The Court finds that the allegations in the complaint regarding driving under the influence are insufficient to support the imposition of punitive damages. As discussed in Taylor and Dawes, specific factual circumstances must be pled which show that the risk of injury was probable, e.g., weaving through lanes of traffic, previous convictions for driving under the influence of alcohol, or driving while simultaneously drinking alcohol. The fact that Defendant operated a vehicle when he was under the influence, without specific facts of aggravating circumstances does not warrant punitive damages.

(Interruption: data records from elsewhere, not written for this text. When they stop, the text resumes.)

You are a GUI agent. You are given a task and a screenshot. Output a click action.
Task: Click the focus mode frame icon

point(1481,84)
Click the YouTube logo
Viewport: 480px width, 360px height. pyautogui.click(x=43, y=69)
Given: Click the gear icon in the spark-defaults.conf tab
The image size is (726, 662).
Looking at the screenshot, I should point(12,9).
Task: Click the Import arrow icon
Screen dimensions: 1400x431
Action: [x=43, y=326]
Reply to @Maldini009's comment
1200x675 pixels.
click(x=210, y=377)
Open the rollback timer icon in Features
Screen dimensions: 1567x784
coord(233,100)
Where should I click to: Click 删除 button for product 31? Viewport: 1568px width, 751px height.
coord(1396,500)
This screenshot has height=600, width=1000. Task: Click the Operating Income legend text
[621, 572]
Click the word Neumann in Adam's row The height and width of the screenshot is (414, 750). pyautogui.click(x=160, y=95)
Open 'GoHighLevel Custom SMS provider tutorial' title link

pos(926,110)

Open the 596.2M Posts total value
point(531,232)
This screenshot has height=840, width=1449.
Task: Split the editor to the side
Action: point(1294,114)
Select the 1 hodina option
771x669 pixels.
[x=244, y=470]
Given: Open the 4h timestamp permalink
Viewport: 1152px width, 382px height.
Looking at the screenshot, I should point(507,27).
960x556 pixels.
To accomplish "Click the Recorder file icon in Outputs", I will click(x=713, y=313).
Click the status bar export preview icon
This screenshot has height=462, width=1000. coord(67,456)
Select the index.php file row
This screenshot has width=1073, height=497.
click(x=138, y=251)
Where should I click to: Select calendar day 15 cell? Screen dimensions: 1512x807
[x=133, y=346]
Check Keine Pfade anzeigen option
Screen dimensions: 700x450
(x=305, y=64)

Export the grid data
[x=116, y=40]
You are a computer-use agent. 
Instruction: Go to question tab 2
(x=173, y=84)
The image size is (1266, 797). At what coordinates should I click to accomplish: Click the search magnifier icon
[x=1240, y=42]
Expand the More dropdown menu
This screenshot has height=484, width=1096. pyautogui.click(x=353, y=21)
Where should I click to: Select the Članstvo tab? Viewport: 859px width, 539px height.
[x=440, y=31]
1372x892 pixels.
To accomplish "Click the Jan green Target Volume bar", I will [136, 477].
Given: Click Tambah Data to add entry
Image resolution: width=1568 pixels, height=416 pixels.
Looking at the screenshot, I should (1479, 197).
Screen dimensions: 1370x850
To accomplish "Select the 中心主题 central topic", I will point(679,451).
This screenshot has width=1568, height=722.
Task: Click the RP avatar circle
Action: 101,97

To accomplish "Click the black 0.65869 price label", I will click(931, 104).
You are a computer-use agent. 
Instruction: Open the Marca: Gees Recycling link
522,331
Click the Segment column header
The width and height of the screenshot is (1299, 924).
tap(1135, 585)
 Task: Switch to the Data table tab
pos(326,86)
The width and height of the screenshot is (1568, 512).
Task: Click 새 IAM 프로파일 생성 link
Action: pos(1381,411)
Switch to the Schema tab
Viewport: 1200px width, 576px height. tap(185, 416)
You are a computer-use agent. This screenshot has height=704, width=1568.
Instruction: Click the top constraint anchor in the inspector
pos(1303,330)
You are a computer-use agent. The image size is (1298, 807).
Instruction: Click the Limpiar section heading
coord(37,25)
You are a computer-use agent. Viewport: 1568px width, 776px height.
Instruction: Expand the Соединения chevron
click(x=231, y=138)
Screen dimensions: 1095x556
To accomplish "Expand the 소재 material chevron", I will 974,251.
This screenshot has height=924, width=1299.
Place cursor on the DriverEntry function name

Accordingly, Defendant’s Motion to strike is GRANTED.

Leave to Amend

The burden is on Plaintiffs to show in what manner they can amend the complaint, and how that amendment will change the legal effect of the pleading. (Goodman v. Kennedy (1976) 18 Cal.3d 335, 349; Hendy v. Losse (1991) 54 Cal.3d 723, 742.) Other than stating amendments are liberally granted and citing to caselaw, Plaintiffs have not requested leave to amend nor have they shown how the complaint can be amended to cure the defect. As such, the Court cannot find there is a possibility of properly pleading punitive damages, and will not allow leave to amend.